Que vergogna [3]  ! Souffrirez-vous que le con
castillan emporte sur le vit français ? Et ne pouvez-vous entendre à la
parfin que cette ridicule élection au trône de France vous vaut la jaleuseté et
l’exécration de tous les vôtres ? De votre oncle Mayenne qui l’eût voulu
pour lui-même ou à tout le moins pour son fils ! De votre tante
Montpensier qui ne jure que par son frère Mayenne ! De votre grand-mère
Nemours qui, elle aussi, convoitait le sceptre mais pour son fils
Nemours ! Et comme s’il n’était pas assez que les royalistes et les Politiques se gaussent de vous à gorge rompue, votre propre famille ouvertement vous
brocarde. Votre bonne grand-mère vous appelle « le petit morveux sans
nez ». Et votre bonne tante Montpensier prétend que lorsque vous couchez
chez elle avec ses dames d’atour, vous chiez au lit !…

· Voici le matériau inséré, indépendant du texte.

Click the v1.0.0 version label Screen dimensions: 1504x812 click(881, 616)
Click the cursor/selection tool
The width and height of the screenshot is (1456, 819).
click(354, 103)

    Tout ce discours fut débité par la duchesse avec une
pétulance qui me laissa pantois, et quasi sans reprendre souffle, l’œil bleu
étincelant, et le rouge envahissant par degrés son cou mollet et ses joues.
Cependant, le vent et haleine lui revenant, elle reprit, mais un octave plus
bas.
    — Pour la chierie au lit, c’est vrai. Un infortuné
incident, Marquis, dû à un subit dérèglement des boyaux, qui ne laissa pas le
temps au pauvret de se lever et de gagner la chaise percée. Mais pour son nez,
Monsieur, vous qui avez vu le prince de Joinville, n’est-ce pas calomnie toute
pure ?
    — Assurément, Madame la Duchesse, dis-je avec gravité,
le duc de Guise au nez – un nez moins volumineux, moins long, et
moins courbe que celui de Sa Majesté – mais cependant un nez.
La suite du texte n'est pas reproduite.